Written instruction 1:
Duplicate the passage of the article on novelty in patents that starts at "I propose to" and ends at "the former patentee.", keeping every word and mark unchanged.
Written instruction 2:
Set down all of the records below the article exactly as they appear, omitting the pictures.

Document excerpt:
╭──

Popular Science Monthly/Volume 15/September 1879/Novelty in Patents

NOVELTY IN PATENTS.

By OLIVER E. LYMAN.

BY the statute of 1870 it was enacted that an invention, to be patentable, must possess, among other qualifications, that of newness or novelty. But what constitutes novelty is not defined. The solution of the question is left to be determined according to the circumstances of each particular case. It is this fact which makes the question such a difficult one to be answered; for in each case there is generally some little element present which distinguishes it from other cases, and makes it impossible to frame one decided rule of universal application. The question is also rendered less easy of solution from the fact that it comes up most frequently in its most difficult aspect—in cases of infringement, where the point under discussion is, whether the alleged invention is, or is not, substantially identical with some prior existing thing, which has been in common use here or described in some patent or printed publication. Yet, despite the nicety in which this question of novelty is involved, we are not compelled to leave it entirely unsolved. A careful study of the subject discloses certain principles which by their application somewhat prune down the difficulty. We are fortunate in being able to approach the question from two sides; for, as was true in the case of the two-faced shield, over which those two knights of old story wrangled so long, an inspection of the subject from two points of observation decidedly simplifies matters. The first of these methods of studying the subject I would designate the negative, and the second the positive method. By the negative method we deduce certain principles in regard to cases which have at first sight a color of novelty, but are not novel, so as to be patentable. By the positive method we arrive at certain conclusions in regard to what actually constitutes novelty in a patentable sense.

I propose to discuss, first: What cases, at first sight possessing novelty, do not actually possess novelty? A study of cases warrants us in accepting, as a first principle, that every change or mere substitution of a mechanical equivalent is not necessarily a patentable novelty; for it may not be substantially unlike some prior thing. We may have, for instance, a machine, comprising, say, three distinct parts. A man, not the inventor, substitutes for each of these parts other equivalents, producing the same results. This is not a patentable invention. Even if the products be better or cheaper, it is at most only an improvement upon a former invention, and can be used only with the permission of the former patentee.

╰──

Data for the task:
╭──

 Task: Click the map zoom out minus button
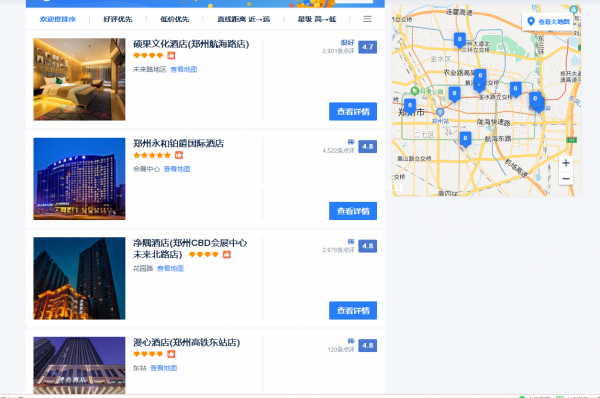(x=566, y=178)
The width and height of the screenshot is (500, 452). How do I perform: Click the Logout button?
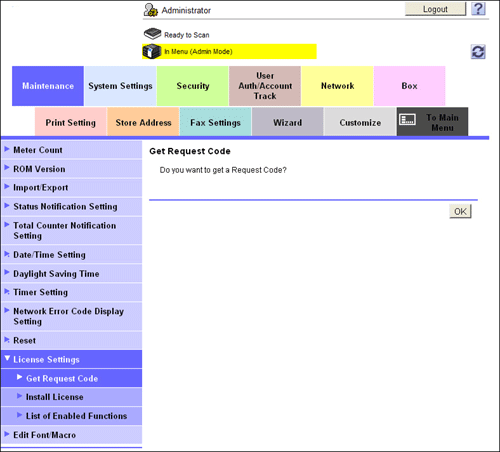click(x=435, y=9)
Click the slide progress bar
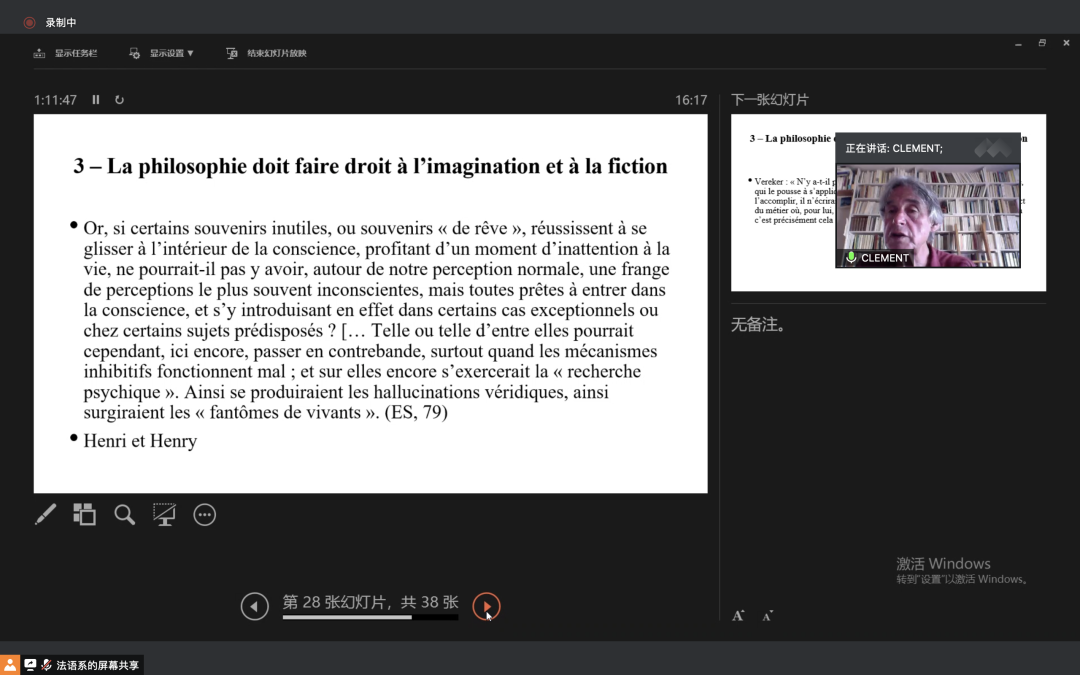1080x675 pixels. (370, 618)
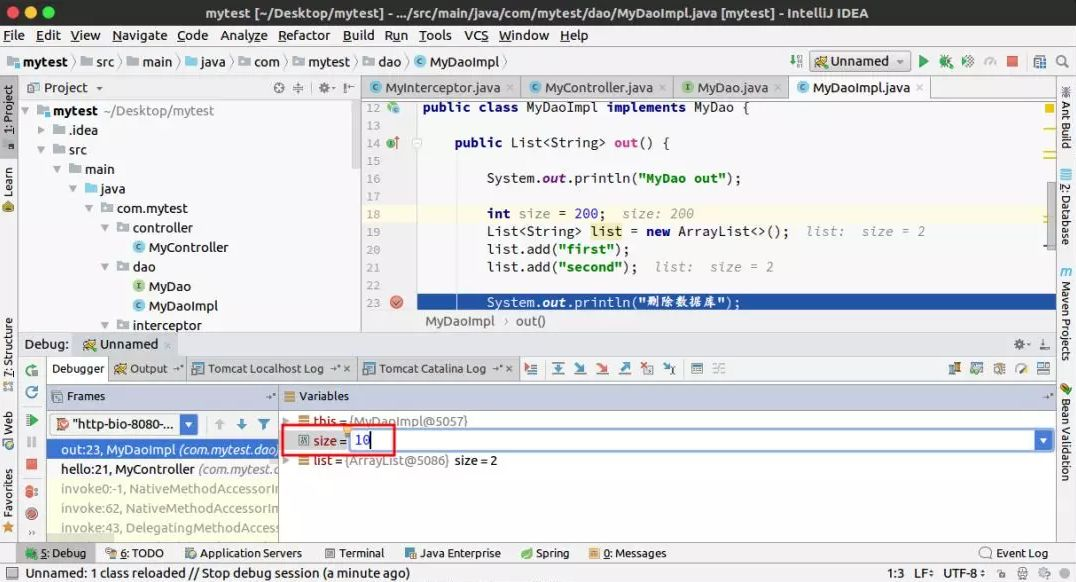The image size is (1076, 582).
Task: Switch to the MyController.java editor tab
Action: coord(597,87)
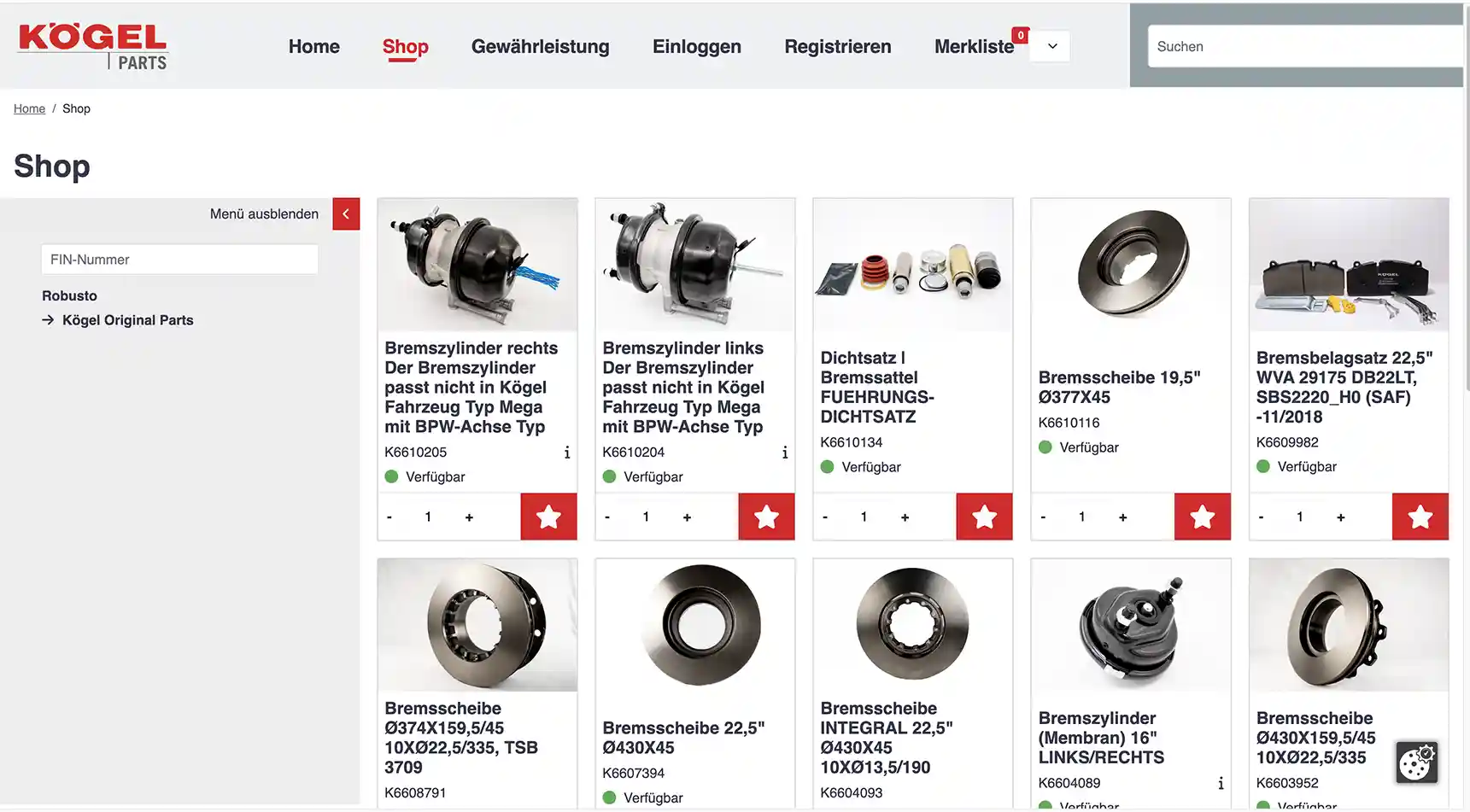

╰──

Written reply 1:
I propose to discuss, first: What cases, at first sight possessing novelty, do not actually possess novelty? A study of cases warrants us in accepting, as a first principle, that every change or mere substitution of a mechanical equivalent is not necessarily a patentable novelty; for it may not be substantially unlike some prior thing. We may have, for instance, a machine, comprising, say, three distinct parts. A man, not the inventor, substitutes for each of these parts other equivalents, producing the same results. This is not a patentable invention. Even if the products be better or cheaper, it is at most only an improvement upon a former invention, and can be used only with the permission of the former patentee.

Written reply 2:
 Task: Click the map zoom out minus button
(x=566, y=178)
The width and height of the screenshot is (500, 452). How do I perform: Click the Logout button?
click(x=435, y=9)
Click the slide progress bar
1080x675 pixels. (370, 618)
The image size is (1076, 582).
Task: Switch to the MyController.java editor tab
Action: coord(597,87)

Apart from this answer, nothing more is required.